Bucketing as a Form of Framing
Bucketing plays into an impactful behavioral finance technique, said Crosby: Framing.
“The way an asset is accounted for or framed has a lot to do with how it is saved, invested or spent,” he said.
For example, if you walked into your local coffee shop and the barista told you that they had a new drink that you might like that is 90% fat free, you might be tempted to try that drink. If you walked into that shop a week later and a different barista told you their new coffee drink was 10% full of milk fat, you might be less likely to drink it.

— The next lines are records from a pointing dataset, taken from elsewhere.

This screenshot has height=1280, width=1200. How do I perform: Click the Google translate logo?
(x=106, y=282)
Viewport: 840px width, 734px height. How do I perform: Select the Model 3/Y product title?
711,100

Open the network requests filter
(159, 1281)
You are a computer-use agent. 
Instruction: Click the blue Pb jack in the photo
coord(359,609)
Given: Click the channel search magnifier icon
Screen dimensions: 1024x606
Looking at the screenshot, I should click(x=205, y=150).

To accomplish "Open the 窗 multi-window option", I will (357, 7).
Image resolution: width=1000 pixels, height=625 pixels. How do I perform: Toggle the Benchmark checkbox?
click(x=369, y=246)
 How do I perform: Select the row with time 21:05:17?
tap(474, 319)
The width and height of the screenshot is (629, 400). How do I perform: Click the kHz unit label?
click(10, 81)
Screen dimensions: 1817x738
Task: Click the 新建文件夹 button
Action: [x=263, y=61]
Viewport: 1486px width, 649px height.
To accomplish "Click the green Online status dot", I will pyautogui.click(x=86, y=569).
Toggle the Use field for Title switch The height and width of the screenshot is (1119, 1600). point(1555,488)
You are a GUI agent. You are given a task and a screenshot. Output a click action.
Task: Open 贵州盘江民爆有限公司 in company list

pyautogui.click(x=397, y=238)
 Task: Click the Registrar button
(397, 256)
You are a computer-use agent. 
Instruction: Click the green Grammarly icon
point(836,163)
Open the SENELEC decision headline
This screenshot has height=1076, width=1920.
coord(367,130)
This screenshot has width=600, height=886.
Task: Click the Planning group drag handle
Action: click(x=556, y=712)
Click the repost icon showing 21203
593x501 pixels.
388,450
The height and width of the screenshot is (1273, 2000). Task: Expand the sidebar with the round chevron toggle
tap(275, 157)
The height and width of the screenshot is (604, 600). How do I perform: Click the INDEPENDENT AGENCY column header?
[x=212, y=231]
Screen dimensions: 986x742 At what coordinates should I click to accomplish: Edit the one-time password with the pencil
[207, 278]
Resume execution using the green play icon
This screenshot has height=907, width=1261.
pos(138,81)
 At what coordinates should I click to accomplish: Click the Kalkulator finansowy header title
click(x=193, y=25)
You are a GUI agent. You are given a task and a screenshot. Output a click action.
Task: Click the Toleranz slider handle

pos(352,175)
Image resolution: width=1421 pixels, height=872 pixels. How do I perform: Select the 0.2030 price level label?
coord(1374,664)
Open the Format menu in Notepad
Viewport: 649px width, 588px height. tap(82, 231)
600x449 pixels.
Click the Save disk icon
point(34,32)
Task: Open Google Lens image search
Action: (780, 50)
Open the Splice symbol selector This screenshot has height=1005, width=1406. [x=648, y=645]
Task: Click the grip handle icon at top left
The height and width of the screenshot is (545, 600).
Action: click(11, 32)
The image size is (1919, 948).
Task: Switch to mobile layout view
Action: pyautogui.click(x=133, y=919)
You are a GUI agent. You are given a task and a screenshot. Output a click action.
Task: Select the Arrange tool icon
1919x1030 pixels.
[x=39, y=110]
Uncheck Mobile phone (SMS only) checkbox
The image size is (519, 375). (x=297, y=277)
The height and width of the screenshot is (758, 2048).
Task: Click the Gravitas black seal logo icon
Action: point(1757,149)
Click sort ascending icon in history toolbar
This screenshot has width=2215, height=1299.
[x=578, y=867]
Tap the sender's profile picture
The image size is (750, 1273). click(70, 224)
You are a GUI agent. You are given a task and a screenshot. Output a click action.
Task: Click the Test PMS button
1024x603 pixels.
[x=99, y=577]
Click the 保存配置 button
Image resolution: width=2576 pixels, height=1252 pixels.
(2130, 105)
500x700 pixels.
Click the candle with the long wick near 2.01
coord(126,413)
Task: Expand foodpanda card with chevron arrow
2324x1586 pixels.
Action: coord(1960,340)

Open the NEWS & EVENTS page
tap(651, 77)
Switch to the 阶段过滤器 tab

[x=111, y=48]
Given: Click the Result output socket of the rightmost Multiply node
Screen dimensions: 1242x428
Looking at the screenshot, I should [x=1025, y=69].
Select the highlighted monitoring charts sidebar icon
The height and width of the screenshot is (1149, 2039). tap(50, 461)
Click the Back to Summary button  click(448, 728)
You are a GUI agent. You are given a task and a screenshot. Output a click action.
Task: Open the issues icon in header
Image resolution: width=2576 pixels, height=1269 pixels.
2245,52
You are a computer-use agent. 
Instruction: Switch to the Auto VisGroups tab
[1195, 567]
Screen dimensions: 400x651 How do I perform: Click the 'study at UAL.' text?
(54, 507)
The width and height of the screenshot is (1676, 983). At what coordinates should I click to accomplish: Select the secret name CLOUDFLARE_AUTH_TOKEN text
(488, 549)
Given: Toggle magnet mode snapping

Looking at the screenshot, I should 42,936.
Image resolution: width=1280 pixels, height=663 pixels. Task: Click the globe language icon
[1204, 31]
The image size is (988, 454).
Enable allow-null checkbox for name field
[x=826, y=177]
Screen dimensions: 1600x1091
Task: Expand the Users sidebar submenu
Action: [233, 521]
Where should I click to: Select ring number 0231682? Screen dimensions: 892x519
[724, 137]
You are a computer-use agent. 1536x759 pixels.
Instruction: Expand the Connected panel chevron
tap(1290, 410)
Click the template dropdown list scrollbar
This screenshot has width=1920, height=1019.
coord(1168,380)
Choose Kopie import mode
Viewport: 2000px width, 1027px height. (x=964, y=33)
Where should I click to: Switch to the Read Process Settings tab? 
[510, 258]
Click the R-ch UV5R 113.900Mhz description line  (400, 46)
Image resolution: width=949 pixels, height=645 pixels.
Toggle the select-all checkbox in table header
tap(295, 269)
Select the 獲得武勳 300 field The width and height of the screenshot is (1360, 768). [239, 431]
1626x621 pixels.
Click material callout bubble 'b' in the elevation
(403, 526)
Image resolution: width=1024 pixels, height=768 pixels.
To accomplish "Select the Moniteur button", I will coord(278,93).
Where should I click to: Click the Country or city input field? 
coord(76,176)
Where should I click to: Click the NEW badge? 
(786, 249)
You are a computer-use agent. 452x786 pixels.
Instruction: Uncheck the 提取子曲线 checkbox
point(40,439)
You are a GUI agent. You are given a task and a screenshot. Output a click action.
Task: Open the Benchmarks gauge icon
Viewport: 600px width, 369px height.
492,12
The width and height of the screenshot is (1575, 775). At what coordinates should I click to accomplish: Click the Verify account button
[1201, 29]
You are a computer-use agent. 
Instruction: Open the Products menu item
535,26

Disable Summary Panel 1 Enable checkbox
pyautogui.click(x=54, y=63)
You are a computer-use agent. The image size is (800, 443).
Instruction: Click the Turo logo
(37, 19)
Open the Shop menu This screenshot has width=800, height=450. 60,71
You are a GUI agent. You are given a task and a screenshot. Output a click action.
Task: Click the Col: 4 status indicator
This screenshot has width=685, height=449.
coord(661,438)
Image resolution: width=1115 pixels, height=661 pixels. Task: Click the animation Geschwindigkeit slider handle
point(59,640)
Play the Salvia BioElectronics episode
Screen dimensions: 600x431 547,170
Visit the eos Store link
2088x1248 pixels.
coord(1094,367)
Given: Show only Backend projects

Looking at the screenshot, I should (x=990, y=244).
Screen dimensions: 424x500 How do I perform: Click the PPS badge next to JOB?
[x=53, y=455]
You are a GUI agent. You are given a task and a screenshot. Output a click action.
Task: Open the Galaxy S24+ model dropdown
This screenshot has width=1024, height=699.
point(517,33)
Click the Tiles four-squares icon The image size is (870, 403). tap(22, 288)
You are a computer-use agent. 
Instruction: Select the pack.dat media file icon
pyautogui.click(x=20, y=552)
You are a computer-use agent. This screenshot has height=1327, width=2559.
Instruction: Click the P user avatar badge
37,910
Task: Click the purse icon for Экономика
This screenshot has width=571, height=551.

Framing may be even more impactful when it comes to money. A study of criminals in Norway found that they bucketed the money they received from illicit activities separately than they bucketed legally begotten money. Legal money might be given to charity or spent on a gift for grandma, while illicit money was more likely to be spent on more illegal activity like drugs.
Another example can be found in the fiscal stimulus paid out during the George W. Bush and Barack Obama presidencies. The Bush stimulus was framed as a rebate, while the Obama stimulus was framed as a bonus.
“What do you do with a rebate? You save it and stuff it under your mattress,” said Crosby. “What do you do with a bonus? You buy TVs and couches and cars and put down payments on houses, the things we wanted people to do to stimulate the economy. The simple act of taking stimulus and changing it from a rebate to a bonus had an impact on how successful the program was.”